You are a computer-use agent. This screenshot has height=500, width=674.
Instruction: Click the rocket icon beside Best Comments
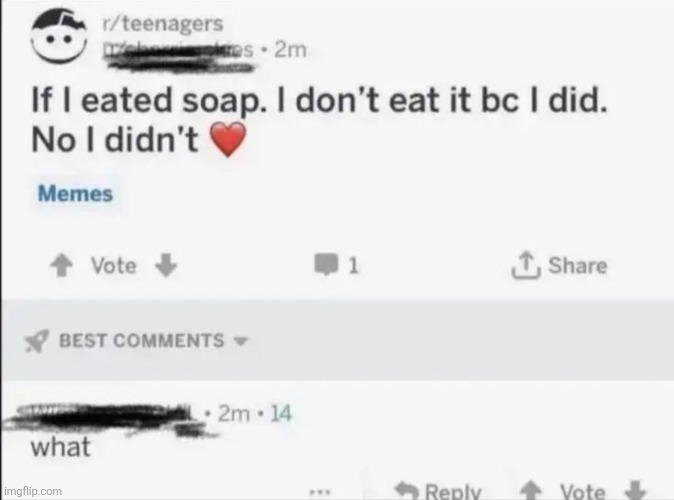(x=37, y=340)
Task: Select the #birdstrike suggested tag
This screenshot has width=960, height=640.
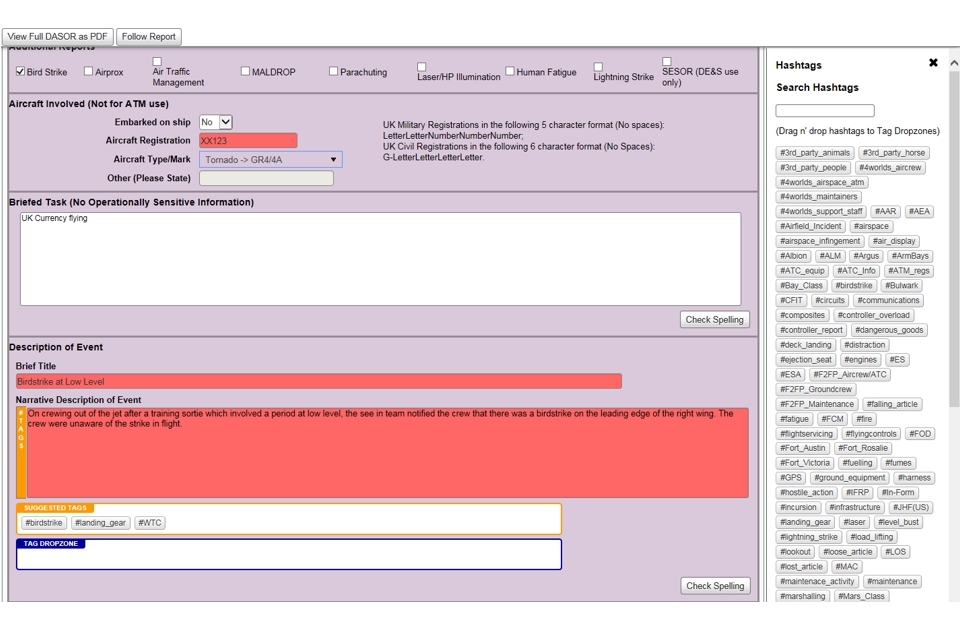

WORK ORDER:
Check each line of the material for the word "width". Copy the ones that have it.

YOUR SOLUTION:
You are a computer-use agent. This screenshot has height=500, width=674.
This screenshot has width=960, height=640.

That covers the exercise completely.